I was able to get Journey a spot at Trish's place. I cleaned more manure out of fields than I had thought possible, and probably not as much as Trish would have liked! Journey was kicked out in the field ( I have a funny feeling she started it though...) She had a huge hemotoma on her rump, the vet drained it once and it came back and she had to go in and have it opened up. So Journey was on rest for a long while, even once the vet cleared her, she was still showing signs of lameness and I was told to give her more time off.
At this point I started riding everything Trish would let me, taking as many lessons from her as I could. (At this point Trish had also told me about her friend who is an endurance rider, and that I should go ride with her.) I learned a lot, had a lot of bad moments, but what was driving me on was the thought that I would become a better rider so that when Journey was back into work I could ride her better.

Halloween Show

Since then I have gotten Journey going a number of times, but when I get super busy (first with getting the Dragon ready for Tevis, and then with getting Quick going) she sits.
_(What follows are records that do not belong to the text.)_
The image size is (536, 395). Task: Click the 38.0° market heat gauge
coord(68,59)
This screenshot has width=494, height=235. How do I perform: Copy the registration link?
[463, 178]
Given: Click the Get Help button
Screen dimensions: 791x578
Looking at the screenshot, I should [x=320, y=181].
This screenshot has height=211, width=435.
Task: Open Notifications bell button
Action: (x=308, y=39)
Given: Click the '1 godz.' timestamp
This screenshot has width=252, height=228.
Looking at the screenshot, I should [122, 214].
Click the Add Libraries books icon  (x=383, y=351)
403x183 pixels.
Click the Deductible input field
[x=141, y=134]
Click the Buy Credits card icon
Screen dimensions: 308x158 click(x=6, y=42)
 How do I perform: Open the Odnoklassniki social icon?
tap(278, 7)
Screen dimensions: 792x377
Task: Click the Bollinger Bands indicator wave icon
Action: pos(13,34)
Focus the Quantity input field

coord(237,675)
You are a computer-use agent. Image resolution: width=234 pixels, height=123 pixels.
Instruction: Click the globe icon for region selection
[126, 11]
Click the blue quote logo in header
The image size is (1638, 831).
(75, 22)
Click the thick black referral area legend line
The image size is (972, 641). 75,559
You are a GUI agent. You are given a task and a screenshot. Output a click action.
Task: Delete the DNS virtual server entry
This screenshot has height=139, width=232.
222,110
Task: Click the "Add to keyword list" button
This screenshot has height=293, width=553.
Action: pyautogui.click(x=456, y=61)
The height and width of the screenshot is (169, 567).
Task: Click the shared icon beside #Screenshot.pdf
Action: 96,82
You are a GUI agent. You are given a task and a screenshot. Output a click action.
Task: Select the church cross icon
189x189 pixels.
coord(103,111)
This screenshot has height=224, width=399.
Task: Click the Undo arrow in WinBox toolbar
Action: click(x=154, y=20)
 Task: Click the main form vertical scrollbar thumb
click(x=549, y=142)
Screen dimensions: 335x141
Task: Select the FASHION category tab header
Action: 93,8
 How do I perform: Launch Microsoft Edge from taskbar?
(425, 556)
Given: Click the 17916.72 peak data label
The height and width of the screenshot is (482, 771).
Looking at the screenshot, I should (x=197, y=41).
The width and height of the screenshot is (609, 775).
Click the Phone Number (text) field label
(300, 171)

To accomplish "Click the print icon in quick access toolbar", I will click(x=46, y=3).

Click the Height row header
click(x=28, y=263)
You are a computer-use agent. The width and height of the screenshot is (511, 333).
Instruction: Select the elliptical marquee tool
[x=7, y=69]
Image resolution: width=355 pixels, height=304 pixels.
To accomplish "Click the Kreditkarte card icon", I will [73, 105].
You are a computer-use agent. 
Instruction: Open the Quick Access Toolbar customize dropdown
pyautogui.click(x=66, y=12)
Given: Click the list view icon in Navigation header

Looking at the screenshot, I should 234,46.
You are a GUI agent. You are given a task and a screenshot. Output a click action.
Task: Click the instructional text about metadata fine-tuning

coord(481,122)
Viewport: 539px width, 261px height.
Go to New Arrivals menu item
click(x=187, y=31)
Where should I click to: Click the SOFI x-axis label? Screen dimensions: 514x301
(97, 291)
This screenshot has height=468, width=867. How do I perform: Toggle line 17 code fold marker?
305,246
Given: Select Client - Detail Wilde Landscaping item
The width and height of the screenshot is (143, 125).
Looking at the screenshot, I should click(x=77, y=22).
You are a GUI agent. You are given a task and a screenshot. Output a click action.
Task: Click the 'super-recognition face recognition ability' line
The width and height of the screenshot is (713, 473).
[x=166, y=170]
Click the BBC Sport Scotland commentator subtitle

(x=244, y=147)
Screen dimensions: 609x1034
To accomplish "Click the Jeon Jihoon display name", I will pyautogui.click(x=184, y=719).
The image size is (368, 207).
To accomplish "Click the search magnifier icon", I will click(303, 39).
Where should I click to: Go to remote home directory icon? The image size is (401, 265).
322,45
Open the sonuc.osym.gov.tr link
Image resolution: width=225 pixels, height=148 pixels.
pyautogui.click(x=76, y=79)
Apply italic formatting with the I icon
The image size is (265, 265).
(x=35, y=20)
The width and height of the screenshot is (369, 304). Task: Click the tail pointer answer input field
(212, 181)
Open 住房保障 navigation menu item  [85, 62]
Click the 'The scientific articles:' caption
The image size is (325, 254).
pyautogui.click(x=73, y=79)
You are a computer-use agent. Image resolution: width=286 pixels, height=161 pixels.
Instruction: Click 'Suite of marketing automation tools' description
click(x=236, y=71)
Her lameness comes back. I also found a saddle that she likes. Which is my Ortho-flex dressage saddle with a Frank Banies tree. The first time I put it on her she went wonderfully, even cantered both directions nicely. (cantering is her worst gait)

My favorite view, between chestnut ears!

Journey and I may never win any ribbons or do anything spectacular in the eyes of the masses, but that is not what riding is all about. Because of Journey I have learned a wealth of information, I have and do strive to better myself, find new answers, and think outside of the box. Journey is the reason I am the horsewoman I am today. Because of her I have learned, struggled, cried, tried and tried again until I figured it out. No little ribbon can show any of this.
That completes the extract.